Maakbaar embryo?
Maakbaar embryo?
1 september 2018 om 12:00
Het embryo is sinds de eerste reageerbuisbevruchting, veertig jaar geleden, niet langer een ongezien begin van het leven. Onder de microscoop is het toegankelijk voor wie het wil beoordelen of aanpassen. De laatste tijd volgen ontwikkelingen elkaar snel op. Het embryo is maakbaar geworden en dat zorgt voor nieuwe vragen. De wetenschappers die de nieuwe technieken hebben ontwikkeld, vragen zelf nadrukkelijk om een brede maatschappelijke discussie en kabinet-Rutte III wil die discussie stimuleren. Daarom een overzicht van wat sinds kort kan en van wat ons staat te wachten met daarbij een korte bespreking van de ethische dilemma’s die de nieuwe ontwikkelingen oproepen. Hoe ver mogen we gaan bij het ingrijpen in de menselijke voortplanting? Achtereenvolgens behandel ik ontwikkelingen rond CRISPR-Cas, celkerntransplantatie en stamceltoepassingen.
CRISPR-Cas
De mogelijkheid om genetisch materiaal in cellen aan te passen werd geïntroduceerd in de jaren tachtig, net voor ivf. De daarna ontwikkelde technieken hebben forse nadelen. Het daarmee aanpassen van genetisch materiaal is doorgaans weinig precies. Dat remt de toepassing van bijvoorbeeld gentherapie bij mensen. Ook is het heel tijdrovend en duur om genetisch aangepaste planten of dieren te maken.

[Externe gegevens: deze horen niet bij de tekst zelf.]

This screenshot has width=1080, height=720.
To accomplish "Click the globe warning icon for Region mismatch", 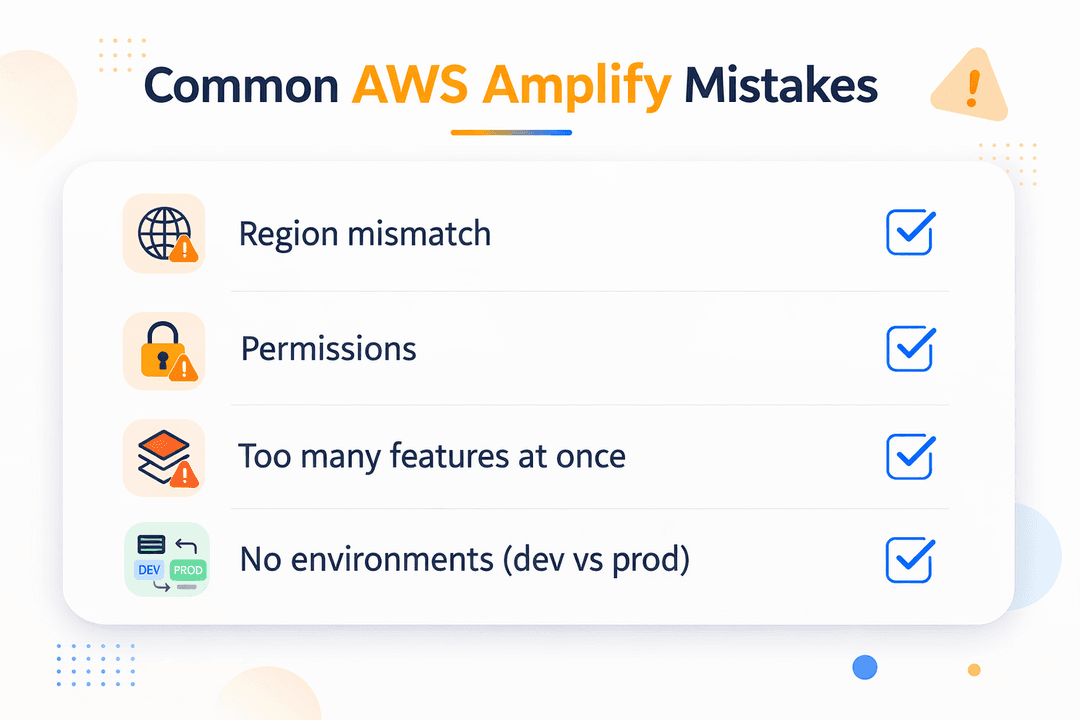I will click(164, 234).
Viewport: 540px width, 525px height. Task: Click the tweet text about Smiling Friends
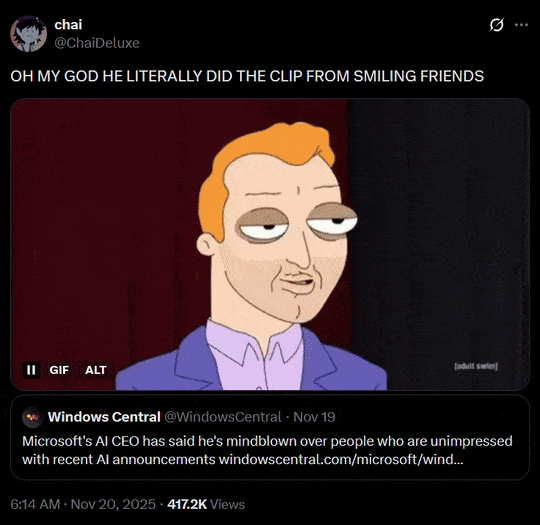click(247, 76)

Sinds 2013 bestaat er een techniek die veel preciezer en efficiënter is, met de naam CRISPR-Cas. Deze techniek is te vergelijken met de ‘zoek-en-vervang’ optie van een moderne tekstverwerker. Het veranderen van DNA is met deze methode veel sneller en goedkoper geworden. Door de grotere precisie is toepassing ervan bij de mens ook beter denkbaar. De eerste resultaten bij proefdieren zijn veelbelovend. Toepassing kan op twee manieren: somatisch (in gewone lichaamscellen) en in de germline (de geslachtscellen). In het eerste geval beperken de gevolgen van de aanpassing zich tot de behandelde cellen in het behandelde individu. Bij modificatie in de germline wordt de verandering doorgegeven aan volgende generaties. De gevolgen daarvan zijn dus veel groter en minder goed te overzien.

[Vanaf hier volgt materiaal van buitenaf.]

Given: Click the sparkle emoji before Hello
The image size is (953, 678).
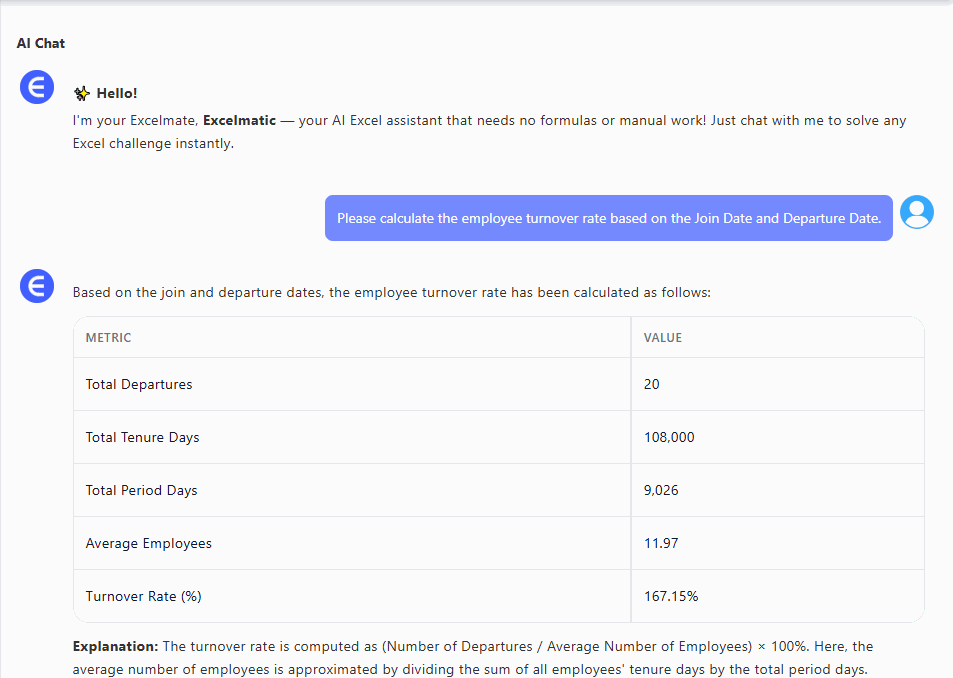Looking at the screenshot, I should pyautogui.click(x=82, y=93).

Met de CRISPR-Cas techniek is het ook mogelijk embryo’s in een vroeg stadium te behandelen. De werkzame onderdelen van het systeem zijn namelijk relatief eenvoudig de cellen binnen te smokkelen, wat bij de klassieke technieken niet zo is. Het is nu dus in principe mogelijk om in één keer bij alle cellen van een pril embryo een genetisch defect te repareren, of om een gunstige mutatie aan te brengen.
Er zijn drie wetenschappelijke studies gepubliceerd over het behandelen van menselijke embryo’s. De eerste resultaten laten zien dat het maken van aanpassingen mogelijk is, maar nog niet heel efficiënt verloopt. Bij een minderheid van de embryo’s slaagt de procedure en ook dan is niet altijd in alle cellen van het embryo de gewenste DNA-verandering aangebracht.
Na de eerste publicatie over de behandeling van menselijke embryo’s met CRISPR-Cas in 2015, is door de vakgroepen besloten tot een voorlopig moratorium op proeven met menselijke embryo’s, waarna in allerijl een internationale conferentie werd georganiseerd. Op die conferentie is uitgesproken dat de techniek zeker niet te gebruiken is voor voortplanting, maar onderzoek met embryo’s zou – mits goed gereguleerd – wel moeten kunnen. In 2017 kwam de National Academy of Sciences (VS) na een internationale consultatie met een rapport1 dat aangaf onder welke voorwaarden het mogelijk zou kunnen zijn om menselijke embryo’s genetisch te modificeren. Kort samengevat: de risico’s moeten minimaal zijn en het moet gaan over genetische defecten die tot ernstige ziekten leiden.
Overwegingen bij CRISPR-Cas
Om de genetische reparatie van embryo’s mogelijk te maken, zullen er grote aantallen experimenten moeten worden uitgevoerd met menselijke embryo’s. Hoewel de CRISPR-Cas technologie heel nauwkeurig is, kan het reparatiemechanisme onbedoeld het DNA beschadigen. Alle betrokken beroepsgroepen zijn het er over eens dat de veiligheid moet zijn aangetoond voordat de techniek mag worden gebruikt.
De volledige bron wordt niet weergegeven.